The present study highlights the significant association of COPD with tobacco use and age over Frequent health problems and reduced leisure-time physical activity can be regarded as outcomes of this disease. In the light of the increasing trend of COPD due to increasing longevity, early diagnosis and an education approach to smoking cessation and physical activity promotion are extremely important for improving health-related quality of life in these individuals and reducing the economic impact of COPD to the health system.

Trends in hospitalization with chronic obstructive pulmonary disease – United States, Anti-inflammatory nature of exercise. Prevalence of major comorbidities in subjects with COPD and incidence of myocardial infarction and stroke: Fiedman M, Hilleman DE.

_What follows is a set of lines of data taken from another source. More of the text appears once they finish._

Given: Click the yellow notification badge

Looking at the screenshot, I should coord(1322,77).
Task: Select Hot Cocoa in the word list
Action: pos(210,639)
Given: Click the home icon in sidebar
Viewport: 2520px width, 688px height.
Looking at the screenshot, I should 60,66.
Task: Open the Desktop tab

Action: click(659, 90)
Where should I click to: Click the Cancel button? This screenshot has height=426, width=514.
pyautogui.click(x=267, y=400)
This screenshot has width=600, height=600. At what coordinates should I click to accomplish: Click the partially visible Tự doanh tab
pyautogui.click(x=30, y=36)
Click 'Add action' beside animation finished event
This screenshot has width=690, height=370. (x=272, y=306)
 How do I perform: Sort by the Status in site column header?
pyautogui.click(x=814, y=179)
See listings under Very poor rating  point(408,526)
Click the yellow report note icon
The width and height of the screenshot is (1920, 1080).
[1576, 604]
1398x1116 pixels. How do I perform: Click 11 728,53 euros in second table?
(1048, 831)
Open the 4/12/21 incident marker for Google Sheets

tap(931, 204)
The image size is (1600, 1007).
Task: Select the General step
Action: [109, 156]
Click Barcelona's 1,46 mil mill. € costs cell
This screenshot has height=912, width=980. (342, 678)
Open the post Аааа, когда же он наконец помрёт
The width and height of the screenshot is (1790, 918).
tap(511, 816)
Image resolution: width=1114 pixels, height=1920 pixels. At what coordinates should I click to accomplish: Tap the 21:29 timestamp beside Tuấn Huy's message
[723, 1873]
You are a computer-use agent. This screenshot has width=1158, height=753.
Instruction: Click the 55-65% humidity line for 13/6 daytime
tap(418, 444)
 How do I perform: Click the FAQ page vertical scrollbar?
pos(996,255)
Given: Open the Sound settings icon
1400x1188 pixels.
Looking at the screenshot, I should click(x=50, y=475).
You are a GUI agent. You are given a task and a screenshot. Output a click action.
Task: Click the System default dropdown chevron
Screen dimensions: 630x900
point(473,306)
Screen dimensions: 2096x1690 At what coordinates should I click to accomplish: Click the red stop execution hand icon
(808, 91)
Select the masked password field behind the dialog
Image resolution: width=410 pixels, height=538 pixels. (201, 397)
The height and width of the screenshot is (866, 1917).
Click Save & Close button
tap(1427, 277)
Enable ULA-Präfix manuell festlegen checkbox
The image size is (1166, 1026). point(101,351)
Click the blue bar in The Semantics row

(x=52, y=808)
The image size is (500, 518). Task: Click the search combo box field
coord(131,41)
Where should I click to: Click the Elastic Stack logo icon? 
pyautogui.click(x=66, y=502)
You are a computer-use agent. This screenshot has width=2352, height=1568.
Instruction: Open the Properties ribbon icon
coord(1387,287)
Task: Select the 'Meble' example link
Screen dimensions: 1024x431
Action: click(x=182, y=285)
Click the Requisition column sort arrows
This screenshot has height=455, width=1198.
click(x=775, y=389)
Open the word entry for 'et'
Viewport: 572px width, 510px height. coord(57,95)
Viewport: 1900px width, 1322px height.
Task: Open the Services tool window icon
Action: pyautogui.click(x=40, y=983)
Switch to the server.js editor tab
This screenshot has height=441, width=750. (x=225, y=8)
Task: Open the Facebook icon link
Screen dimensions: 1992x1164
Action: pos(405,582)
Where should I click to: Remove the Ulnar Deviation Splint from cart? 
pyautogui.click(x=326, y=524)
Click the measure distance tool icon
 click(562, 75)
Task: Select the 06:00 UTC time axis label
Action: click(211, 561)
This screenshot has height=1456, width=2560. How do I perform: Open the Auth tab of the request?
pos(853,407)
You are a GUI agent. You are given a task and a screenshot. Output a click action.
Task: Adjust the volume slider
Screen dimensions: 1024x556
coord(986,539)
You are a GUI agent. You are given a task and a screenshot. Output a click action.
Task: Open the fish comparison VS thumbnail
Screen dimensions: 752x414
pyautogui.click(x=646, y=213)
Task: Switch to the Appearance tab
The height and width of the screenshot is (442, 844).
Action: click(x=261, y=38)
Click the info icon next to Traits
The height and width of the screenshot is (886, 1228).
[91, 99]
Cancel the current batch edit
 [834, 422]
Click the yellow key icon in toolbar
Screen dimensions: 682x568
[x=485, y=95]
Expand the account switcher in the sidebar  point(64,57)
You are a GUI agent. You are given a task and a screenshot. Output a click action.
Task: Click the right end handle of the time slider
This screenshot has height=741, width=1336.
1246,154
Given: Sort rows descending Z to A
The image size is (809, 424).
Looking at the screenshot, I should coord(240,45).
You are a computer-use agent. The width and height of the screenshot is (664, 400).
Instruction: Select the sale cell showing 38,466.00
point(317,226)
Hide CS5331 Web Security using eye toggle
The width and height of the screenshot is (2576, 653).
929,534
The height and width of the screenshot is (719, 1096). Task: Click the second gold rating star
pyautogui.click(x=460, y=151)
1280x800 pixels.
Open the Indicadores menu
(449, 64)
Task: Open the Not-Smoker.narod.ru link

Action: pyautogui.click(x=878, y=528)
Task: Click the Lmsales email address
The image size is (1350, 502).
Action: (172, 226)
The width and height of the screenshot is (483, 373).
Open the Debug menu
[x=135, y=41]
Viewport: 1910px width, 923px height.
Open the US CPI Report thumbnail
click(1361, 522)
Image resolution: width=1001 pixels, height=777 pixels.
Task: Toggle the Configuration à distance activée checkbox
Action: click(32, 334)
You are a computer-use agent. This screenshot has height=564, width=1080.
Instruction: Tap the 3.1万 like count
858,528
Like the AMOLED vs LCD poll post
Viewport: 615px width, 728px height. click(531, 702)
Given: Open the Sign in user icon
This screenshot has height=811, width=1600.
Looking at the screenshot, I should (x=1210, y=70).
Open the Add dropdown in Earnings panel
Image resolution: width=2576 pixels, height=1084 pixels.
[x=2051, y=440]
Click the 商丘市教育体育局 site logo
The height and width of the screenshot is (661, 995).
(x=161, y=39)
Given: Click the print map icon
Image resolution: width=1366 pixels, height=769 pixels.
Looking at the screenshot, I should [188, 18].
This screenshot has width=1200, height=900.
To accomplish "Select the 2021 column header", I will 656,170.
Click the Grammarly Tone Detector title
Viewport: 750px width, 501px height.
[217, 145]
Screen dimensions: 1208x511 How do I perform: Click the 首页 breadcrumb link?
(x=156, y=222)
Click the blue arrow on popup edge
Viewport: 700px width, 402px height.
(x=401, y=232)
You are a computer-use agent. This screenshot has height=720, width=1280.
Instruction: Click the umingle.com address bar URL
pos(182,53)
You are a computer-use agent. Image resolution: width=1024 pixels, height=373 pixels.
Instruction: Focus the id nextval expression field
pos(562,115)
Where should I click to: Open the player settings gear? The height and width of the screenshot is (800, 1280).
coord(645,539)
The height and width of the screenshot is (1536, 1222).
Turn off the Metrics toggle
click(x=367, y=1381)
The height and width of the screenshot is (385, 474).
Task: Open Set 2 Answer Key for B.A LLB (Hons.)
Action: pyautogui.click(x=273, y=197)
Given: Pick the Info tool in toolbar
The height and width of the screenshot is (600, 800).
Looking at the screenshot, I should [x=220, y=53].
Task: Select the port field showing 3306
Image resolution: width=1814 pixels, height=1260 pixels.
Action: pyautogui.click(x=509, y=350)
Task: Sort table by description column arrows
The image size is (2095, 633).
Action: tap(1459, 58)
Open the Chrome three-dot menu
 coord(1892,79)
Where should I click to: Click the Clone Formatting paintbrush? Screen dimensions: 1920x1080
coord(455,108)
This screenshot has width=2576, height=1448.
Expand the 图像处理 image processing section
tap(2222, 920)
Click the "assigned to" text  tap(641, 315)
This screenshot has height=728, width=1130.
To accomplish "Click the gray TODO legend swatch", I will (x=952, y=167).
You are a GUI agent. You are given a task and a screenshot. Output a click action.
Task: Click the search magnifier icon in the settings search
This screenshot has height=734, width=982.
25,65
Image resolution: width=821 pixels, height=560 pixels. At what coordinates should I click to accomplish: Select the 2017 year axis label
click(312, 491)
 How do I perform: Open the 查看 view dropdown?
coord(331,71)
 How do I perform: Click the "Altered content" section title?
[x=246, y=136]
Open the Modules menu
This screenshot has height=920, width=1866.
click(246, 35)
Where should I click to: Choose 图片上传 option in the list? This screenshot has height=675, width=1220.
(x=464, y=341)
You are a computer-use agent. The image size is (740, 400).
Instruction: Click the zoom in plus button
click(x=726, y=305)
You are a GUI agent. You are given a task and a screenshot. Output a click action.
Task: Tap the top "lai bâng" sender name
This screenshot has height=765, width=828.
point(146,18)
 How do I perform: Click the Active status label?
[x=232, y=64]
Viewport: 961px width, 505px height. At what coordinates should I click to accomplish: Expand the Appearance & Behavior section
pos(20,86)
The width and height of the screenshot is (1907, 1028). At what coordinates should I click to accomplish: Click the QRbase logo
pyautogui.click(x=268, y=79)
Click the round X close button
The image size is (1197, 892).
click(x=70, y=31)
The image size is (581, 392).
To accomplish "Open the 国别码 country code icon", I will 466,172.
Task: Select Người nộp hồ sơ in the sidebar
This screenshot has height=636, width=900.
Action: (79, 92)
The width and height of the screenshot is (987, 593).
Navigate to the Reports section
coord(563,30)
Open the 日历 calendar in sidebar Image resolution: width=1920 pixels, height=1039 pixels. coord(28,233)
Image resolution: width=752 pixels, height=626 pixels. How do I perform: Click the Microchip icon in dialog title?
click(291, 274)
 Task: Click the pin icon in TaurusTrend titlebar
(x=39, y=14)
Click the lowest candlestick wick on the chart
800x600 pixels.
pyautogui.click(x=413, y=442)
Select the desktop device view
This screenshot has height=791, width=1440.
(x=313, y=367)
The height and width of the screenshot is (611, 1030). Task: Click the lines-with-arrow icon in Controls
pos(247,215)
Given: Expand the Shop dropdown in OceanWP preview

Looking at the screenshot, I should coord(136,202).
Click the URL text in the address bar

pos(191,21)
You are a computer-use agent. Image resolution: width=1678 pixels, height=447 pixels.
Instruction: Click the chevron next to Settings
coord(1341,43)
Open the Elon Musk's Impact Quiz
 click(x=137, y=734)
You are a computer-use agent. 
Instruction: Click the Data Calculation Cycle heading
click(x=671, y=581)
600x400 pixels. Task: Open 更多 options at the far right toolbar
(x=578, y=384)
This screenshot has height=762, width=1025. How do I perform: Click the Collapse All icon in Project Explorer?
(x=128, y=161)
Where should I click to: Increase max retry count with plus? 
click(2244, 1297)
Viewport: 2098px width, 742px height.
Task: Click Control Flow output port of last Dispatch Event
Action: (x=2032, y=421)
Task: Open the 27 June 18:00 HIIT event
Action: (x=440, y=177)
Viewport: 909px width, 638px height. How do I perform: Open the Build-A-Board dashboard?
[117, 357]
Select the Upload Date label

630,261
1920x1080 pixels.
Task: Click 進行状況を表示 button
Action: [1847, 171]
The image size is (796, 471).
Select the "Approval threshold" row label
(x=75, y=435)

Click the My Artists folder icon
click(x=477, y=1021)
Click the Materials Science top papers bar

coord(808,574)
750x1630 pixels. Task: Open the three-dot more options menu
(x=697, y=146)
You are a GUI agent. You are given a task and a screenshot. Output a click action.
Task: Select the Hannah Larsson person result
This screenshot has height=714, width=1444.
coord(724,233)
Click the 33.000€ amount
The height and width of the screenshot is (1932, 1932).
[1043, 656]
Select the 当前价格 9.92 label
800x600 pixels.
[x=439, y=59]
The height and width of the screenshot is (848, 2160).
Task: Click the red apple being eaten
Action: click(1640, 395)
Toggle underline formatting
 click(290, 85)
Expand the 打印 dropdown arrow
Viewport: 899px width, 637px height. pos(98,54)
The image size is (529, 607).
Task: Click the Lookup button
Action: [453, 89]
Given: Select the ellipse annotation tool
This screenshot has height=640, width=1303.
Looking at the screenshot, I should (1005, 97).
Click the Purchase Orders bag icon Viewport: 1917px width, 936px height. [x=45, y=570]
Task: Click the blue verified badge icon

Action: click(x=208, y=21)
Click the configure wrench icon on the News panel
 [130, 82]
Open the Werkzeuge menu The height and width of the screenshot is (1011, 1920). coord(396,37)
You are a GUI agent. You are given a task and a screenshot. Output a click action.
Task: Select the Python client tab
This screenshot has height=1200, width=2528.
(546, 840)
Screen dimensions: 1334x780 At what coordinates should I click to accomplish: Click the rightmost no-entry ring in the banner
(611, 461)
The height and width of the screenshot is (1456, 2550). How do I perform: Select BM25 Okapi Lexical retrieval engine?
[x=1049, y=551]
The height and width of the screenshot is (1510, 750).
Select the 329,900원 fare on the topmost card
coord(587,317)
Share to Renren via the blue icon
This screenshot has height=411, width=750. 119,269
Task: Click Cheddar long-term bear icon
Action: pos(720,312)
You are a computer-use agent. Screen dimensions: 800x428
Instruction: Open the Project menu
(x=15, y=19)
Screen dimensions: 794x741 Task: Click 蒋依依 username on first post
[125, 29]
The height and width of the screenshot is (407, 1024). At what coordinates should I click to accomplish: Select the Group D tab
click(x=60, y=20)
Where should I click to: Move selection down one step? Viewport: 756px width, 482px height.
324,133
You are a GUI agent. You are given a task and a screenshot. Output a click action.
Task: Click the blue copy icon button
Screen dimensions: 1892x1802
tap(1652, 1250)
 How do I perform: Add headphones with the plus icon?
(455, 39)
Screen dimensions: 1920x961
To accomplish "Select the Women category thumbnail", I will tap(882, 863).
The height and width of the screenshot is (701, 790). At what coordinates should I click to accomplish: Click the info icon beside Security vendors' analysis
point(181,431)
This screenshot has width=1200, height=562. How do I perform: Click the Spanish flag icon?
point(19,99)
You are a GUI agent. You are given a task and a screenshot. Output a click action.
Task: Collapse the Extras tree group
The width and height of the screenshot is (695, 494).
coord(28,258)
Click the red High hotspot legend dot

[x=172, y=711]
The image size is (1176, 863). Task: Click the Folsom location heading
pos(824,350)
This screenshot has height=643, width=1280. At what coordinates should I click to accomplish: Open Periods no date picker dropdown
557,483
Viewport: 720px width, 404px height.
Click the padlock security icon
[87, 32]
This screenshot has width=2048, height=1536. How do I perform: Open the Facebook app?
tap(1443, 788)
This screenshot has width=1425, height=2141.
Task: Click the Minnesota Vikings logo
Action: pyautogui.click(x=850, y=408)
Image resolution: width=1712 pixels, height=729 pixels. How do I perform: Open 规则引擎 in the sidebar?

Economic burden of chronic obstrutive pulmonary disease: Fletcher C, Peto R. The natural history of chronic airflow obstruction.

Doença pulmonar obstrutiva crõnica

Regular physical activity modifies smoking-related lung function decline and reduces risk ovstructiva chronic obstructive pulmonary disease: Skeletal muscle dysfunction in chronic obstructive pulmonary disease and chronic heart failure: Am J Clin Nutr. Interaction between smoking and genetic factors in the development of chronic bronchitis.

Interpreting COPD prevalence estimates: Global burden of COPD: Physical activity and public health: Life-long physical activity involvement reduces the risk of chronic obstructive pulmonary disease: J Phys Act Health.